后来,我又去找了几次Aimee。说也奇怪,在这个美女面前,我总是特别放松,我喜欢听她柔软的声音,喜欢看她乌黑的头发一点点变长,从齐耳短发变成了齐肩长发,有时候,她会离我很近,发梢拂到我的脸上,我整个心都跟着颤抖,然后又不免自责,觉得每一次脸红都是对依林的背叛。
我很少再做催眠治疗,我只是喜欢跟她聊聊。有一天她问我:“你多久没写日记了?”我想起来我经常看的那几本日记,我不记得是什么时候停止记录的,似乎是戛然而止。Aimee说:“我建议你把最近发生的事情都记录下来,对你的治疗有好处。”
我听了她的话,尽我所能把前几天发生的事情都回忆起来,写进日记里。至于大学时的日记,有时候是温馨快乐的,有时候则是痛苦绝望的,如果不是翻出日记本,我可能已经忘记肖岩是怎么死的了。
肖岩死得很奇怪,他死在1999年冬天的一个夜晚。如今想起来,一切都透着诡异。路盼意外死亡之后,他的父母赶到顺宁处理他的后事,在殡仪馆举行了小型的告别会,想着路盼的音容笑貌,想着他嘴角的那一抹口水,想着他上课睡觉时迷迷糊糊地站起身来……快乐的记忆全都成了伤心之源,我们每个人都泪如雨下。

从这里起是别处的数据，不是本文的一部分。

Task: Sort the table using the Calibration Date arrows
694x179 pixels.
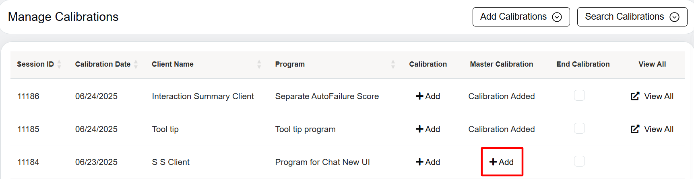Action: point(136,64)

路盼最后化为一抹青烟、一盒骨灰,彻底离开了我们。告别会后,我们五个人去学校附近的小天府喝酒。
秦飞说:“你们还记得我们那次文明寝室评选吗?”
我们怎么会不记得?一个邋里邋遢的寝室,竟然要参加这样的评选,简直就是赶鸭子上树。最初我们不知道为什么我们寝室会被要求参评文明寝室,后来才知道是被路盼这厮出卖了,据说他追求一个女孩子,结果人家嫌他邋遢,尤其是上课睡觉流口水那一幕实在令人嫌弃。遭遇爱情滑铁卢的路盼痛定思痛深刻反省,认为他的邋遢并不是天生如此,而是因为身处一个邋遢的寝室,他不得不适应环境。要改变自己,必须从改变大环境开始。正好遇上了文明寝室评选,他也不征求我们意见就擅自报名了!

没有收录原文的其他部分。